Berkshire doesn't have to buy the securities that underlie the derivatives, the Omaha, Nebraska-based firm said in an October 3 letter to the SEC released today. A subsequent SEC letter to Berkshire, dated Oct. 7, said its review of the company was completed, with no further comments.
The SEC contacted Berkshire Chief Financial Officer Marc Hamburg with the request for more information before investor concern about the derivatives, a bet on the world stock markets, contributed to a 29 percent decline in the firm's shares in the past two weeks. The exchange of letters was released by the SEC today.
Hamburg told the SEC in July that the company values derivative contracts using a model that includes equity prices, interest rates, market volatility and the dollar's performance against other currencies -- language the firm repeated in subsequent quarterly filings. The response was part of a four- month long exchange of letters that also concerned Berkshire's fixed-income investments and its insurance operations in Europe.
Jackie Wilson, a spokesman for Berkshire, didn't immediately return an e-mail seeking comment. John Nester, a spokesman for the SEC, declined to comment.
Buffett sold the derivative contracts to undisclosed buyers for $4.85 billion to protect them against declines in four stock markets, including the Standard & Poor's 500 Index.
Under the agreements, Berkshire will pay as much as $37 billion if, on specific dates beginning in 2019, the indexes are below the point where they were when he made the agreements. By Sept. 30, Berkshire had written down the contracts by $6.73 billion as the S&P declined for a fourth straight quarter.
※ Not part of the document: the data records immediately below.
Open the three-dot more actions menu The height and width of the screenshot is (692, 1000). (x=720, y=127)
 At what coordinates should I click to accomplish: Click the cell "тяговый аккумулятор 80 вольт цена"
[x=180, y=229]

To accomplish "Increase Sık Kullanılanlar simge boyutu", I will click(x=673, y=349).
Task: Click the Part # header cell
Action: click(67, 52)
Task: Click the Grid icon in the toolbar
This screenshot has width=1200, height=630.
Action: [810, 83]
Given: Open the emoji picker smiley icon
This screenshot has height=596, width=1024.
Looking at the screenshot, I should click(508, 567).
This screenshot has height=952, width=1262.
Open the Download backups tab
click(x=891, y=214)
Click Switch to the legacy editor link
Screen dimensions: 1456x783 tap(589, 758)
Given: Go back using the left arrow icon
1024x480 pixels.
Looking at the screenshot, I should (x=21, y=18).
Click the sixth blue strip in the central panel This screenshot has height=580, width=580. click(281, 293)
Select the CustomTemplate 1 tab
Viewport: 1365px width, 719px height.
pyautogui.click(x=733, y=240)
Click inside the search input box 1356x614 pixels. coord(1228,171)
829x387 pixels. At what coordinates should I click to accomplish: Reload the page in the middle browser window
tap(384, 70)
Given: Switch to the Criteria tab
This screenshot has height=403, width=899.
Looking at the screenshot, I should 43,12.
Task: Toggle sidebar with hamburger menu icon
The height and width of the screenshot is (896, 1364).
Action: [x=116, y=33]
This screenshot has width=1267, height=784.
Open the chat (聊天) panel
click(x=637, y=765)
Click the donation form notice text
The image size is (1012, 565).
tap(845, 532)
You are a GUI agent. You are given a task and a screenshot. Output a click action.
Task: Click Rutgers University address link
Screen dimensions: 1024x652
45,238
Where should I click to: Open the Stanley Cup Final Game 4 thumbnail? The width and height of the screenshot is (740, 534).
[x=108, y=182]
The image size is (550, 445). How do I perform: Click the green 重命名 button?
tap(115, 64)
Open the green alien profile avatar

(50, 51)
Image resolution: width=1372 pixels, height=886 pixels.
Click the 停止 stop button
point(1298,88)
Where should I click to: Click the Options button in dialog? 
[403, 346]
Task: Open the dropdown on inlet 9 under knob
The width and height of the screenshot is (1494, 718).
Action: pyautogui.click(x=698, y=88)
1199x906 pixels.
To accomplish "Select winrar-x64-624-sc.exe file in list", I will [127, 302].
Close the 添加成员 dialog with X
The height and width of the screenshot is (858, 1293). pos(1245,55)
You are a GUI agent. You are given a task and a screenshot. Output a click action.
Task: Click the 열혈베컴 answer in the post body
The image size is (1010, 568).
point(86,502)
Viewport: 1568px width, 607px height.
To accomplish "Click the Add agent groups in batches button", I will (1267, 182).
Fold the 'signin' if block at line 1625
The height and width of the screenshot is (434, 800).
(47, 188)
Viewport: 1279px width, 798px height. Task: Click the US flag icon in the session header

``I believe these contracts, in aggregate, will be profitable,'' Buffett said in a statement in May, reiterating comments from his letter to shareholders in February. ``We are always ready to trade increased volatility in reported earnings in the short run for greater gains in net worth in the long run. That is our philosophy in derivatives as well.''
The SEC also asked for information about Berkshire's stake in Moody's Corp., the ratings firm. Connecticut's attorney general said in May he was investigating possible conflicts concerning Berkshire's bond-insurance unit and its ownership of Moody's stock.
Berkshire said in its response to the SEC that it ``could not control or significantly influence the management or operating practices at Moody's.'' Berkshire paid about $2 million to Moody's last year for ratings services, Hamburg said in the letter.
Buffett, ranked the richest American by Forbes magazine, transformed Berkshire from a failing textile maker into an enterprise with businesses ranging from ice cream and underwear to corporate jet leasing.